A couple of centuries ago, natives of Ireland ventured for a new beginning of another chapter of their life. Heading for the United States, they were warmly greeted by Lady's Liberty illuminating torch. From there, these Irish immigrants would be the representation of America's diversity.
In 'The Land of Free and the Home of the Brave," citizens had a right to "Life, Liberty, and Pursuit of Happiness" which created a vast network of recreational and vocational opportunities.In America, freedom could also be earned through dignity and perseverance. Therefore, "we the people" had to work our way to the top with putting our mindset towards making a decent amount of money to survive. Thus, for those entering the US as naturalized citizens, most worked their way through small jobs to upward their position in social mobility. Sometimes, the battle of earning decent money was considered as grueling, but commitments to make their own money revived the so-called 'American Dream'.

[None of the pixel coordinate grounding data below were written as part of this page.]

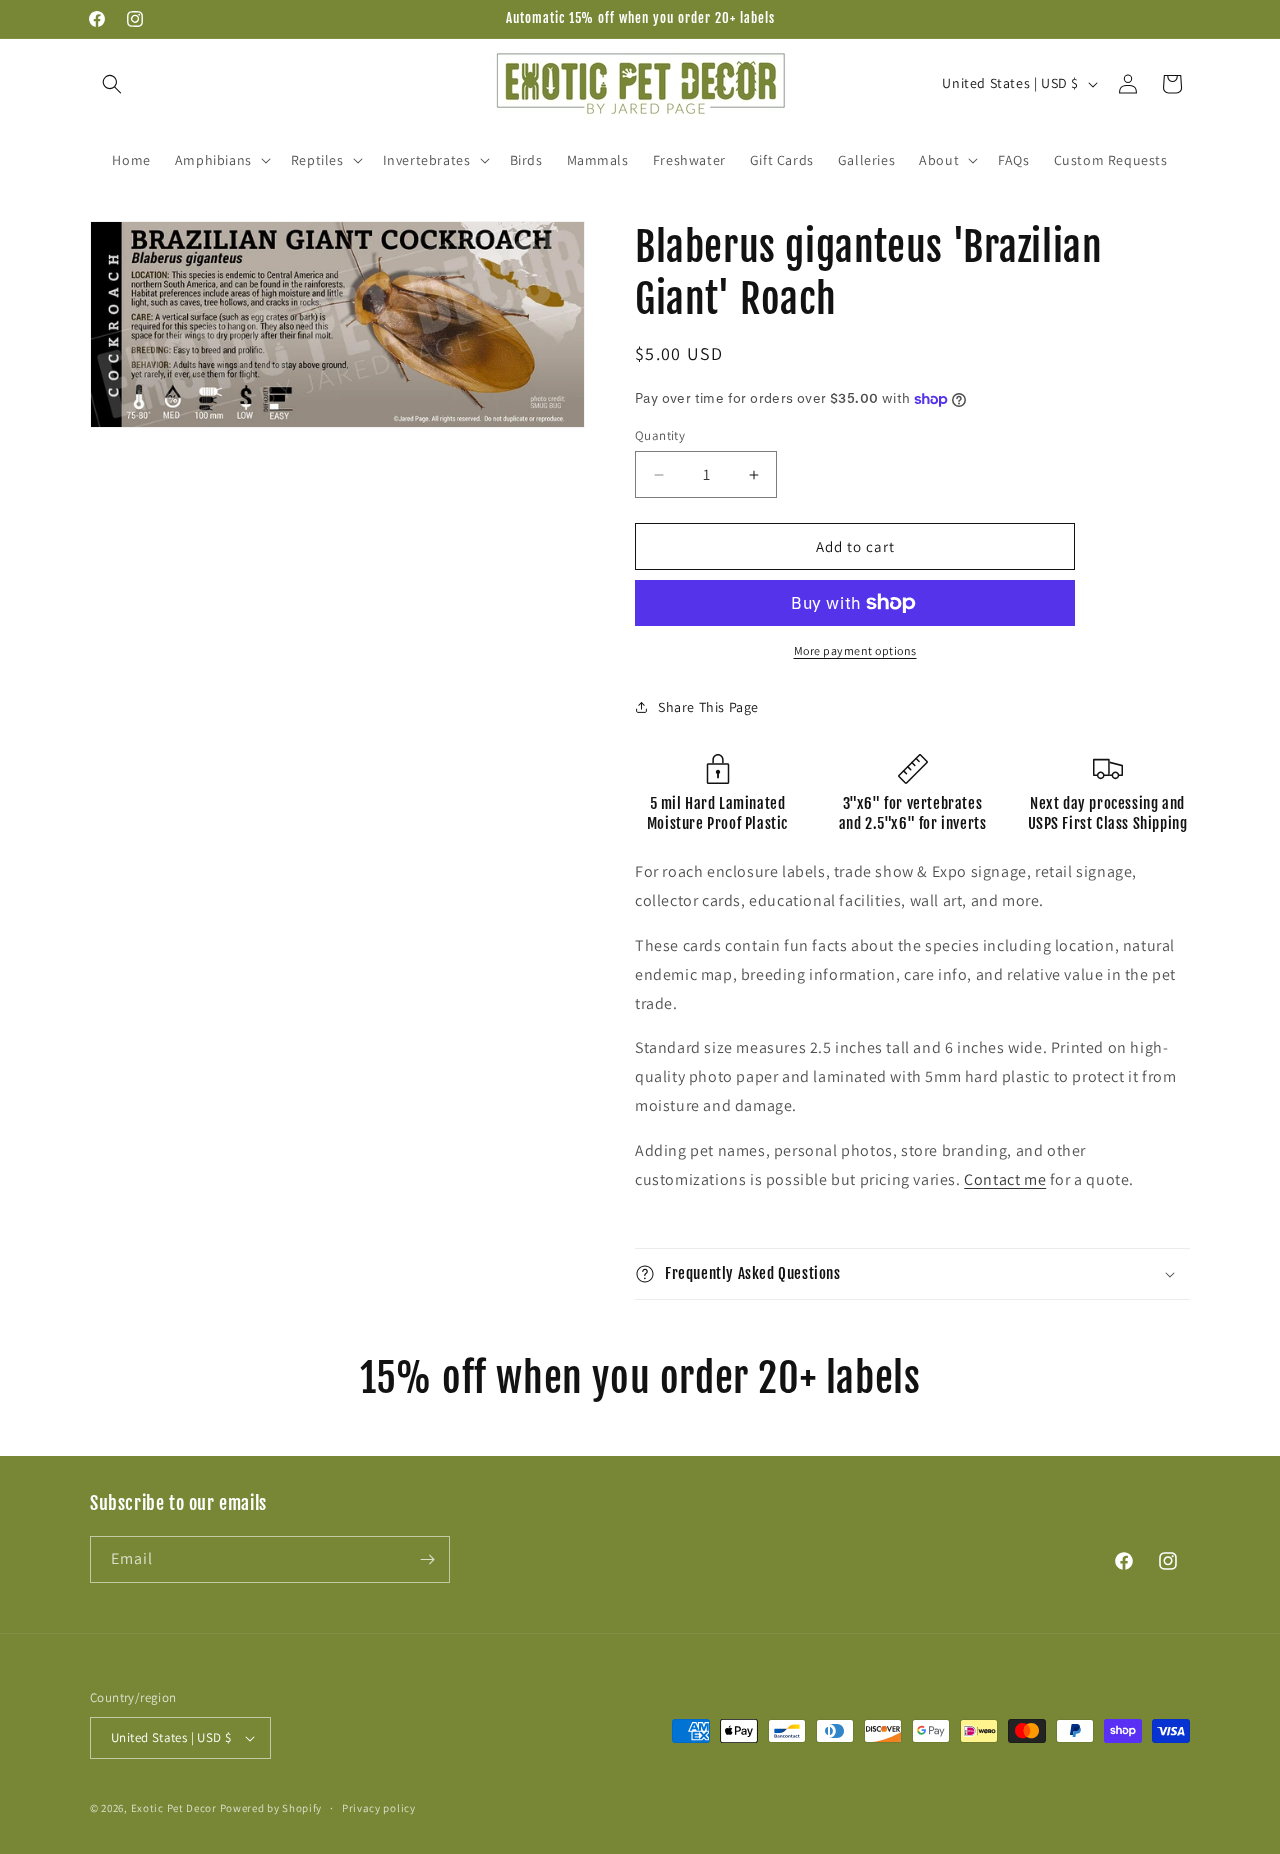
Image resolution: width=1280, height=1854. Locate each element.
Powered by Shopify (271, 1808)
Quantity (660, 435)
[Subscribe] (427, 1559)
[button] (112, 84)
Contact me (1005, 1179)
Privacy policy (379, 1808)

Being a second-generation Asian American, I've been astonished by the stories of how both my parents worked small jobs and worked their way up to soon become a big-time lawyer and engineer. Afterwards, the value of having a strong work ethic passes onto their children who have begun a head start on their future because of the contributions of their parents. "If you can dream it, then you can do it," Walt Disney always said. Since then, I've lived by this quote and understands on how it represents the working class and those who are quite ambitious to become the best individual they can be.
Whenever someone negatively stereotypes and remarks on America's racial diversity, they must consider the fact that their ancestors were immigrants as well.
Overall, every citizen shares their part of being a representation of America as "all men and women are created equal." Therefore, we are all united as a nation with a cultivation of many cultures and traditions.